▸ **Task goal**
Copy out only the span from the line with "Viewport: 607px width, 606px height." to the end of the data, both ends kept, word for word.

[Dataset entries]
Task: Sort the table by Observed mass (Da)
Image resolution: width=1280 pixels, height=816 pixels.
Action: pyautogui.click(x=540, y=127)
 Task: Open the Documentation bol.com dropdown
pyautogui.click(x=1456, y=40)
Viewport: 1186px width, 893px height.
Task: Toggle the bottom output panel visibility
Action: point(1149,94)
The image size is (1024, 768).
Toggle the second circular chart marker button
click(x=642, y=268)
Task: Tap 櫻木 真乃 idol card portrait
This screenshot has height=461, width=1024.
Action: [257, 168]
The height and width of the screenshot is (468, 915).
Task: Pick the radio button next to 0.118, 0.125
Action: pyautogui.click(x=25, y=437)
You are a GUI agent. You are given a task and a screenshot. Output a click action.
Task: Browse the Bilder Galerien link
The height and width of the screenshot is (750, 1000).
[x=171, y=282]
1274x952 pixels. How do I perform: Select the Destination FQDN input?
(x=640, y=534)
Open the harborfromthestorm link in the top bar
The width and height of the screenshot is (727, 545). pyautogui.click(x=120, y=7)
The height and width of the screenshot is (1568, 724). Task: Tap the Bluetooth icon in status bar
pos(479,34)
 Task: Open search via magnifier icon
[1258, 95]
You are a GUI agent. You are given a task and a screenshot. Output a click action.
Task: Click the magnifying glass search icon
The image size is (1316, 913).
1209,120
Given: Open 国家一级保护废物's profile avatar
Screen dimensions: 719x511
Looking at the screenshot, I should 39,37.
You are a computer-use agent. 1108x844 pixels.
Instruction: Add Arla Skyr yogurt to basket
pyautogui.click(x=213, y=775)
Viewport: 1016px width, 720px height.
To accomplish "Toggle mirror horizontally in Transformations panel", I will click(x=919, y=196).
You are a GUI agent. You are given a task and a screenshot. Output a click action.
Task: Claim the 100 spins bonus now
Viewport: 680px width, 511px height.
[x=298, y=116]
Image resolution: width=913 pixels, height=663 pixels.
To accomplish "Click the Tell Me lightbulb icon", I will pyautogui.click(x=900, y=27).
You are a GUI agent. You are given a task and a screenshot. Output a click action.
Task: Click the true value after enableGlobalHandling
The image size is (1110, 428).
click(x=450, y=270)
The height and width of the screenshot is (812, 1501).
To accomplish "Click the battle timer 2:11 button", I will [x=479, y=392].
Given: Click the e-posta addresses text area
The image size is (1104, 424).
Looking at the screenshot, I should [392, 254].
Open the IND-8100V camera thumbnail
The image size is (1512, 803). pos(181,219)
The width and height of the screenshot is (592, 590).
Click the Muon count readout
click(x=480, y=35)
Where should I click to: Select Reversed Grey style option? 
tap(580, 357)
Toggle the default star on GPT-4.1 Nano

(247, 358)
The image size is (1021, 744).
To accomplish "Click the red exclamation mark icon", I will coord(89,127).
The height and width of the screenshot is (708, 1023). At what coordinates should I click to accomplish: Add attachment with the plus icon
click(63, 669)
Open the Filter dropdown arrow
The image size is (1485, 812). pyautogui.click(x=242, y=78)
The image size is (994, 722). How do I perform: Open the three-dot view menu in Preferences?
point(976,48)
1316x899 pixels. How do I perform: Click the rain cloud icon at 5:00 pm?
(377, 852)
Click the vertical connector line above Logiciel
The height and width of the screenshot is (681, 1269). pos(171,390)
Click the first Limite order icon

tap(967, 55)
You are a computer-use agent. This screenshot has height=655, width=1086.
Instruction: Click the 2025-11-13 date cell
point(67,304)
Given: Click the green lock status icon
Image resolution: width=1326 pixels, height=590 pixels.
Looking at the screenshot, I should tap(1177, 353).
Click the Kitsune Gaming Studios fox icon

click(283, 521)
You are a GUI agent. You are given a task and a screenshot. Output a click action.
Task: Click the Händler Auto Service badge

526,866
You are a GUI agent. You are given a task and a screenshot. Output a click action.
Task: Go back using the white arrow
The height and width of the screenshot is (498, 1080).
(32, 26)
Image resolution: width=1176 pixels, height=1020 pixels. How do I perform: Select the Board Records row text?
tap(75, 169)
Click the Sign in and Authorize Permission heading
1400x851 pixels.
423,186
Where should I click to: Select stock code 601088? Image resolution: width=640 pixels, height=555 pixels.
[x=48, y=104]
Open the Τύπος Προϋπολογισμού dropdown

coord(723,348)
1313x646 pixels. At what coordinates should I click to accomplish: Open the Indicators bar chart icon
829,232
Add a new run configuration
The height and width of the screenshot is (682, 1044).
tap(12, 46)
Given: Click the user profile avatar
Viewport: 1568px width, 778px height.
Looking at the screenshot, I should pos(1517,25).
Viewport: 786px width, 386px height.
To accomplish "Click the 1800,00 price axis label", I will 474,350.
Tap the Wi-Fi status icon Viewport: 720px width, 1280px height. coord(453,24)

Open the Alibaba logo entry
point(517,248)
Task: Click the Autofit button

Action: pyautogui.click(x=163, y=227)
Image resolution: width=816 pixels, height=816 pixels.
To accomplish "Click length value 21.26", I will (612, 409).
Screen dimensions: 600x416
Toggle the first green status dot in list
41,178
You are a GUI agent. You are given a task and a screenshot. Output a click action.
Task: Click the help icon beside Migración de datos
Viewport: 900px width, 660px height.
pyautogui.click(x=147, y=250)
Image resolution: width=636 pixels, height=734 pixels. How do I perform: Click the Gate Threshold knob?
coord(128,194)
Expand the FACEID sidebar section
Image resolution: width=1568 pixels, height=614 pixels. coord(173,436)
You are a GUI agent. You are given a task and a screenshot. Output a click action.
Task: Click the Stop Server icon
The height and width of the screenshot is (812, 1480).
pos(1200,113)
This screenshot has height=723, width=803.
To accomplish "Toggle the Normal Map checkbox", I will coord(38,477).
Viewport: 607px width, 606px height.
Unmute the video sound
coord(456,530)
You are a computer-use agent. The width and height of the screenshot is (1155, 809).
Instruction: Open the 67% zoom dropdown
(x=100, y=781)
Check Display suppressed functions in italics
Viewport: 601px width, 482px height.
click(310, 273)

▸ **Problem solution**
Viewport: 607px width, 606px height.
Unmute the video sound
coord(456,530)
You are a computer-use agent. The width and height of the screenshot is (1155, 809).
Instruction: Open the 67% zoom dropdown
(x=100, y=781)
Check Display suppressed functions in italics
Viewport: 601px width, 482px height.
click(310, 273)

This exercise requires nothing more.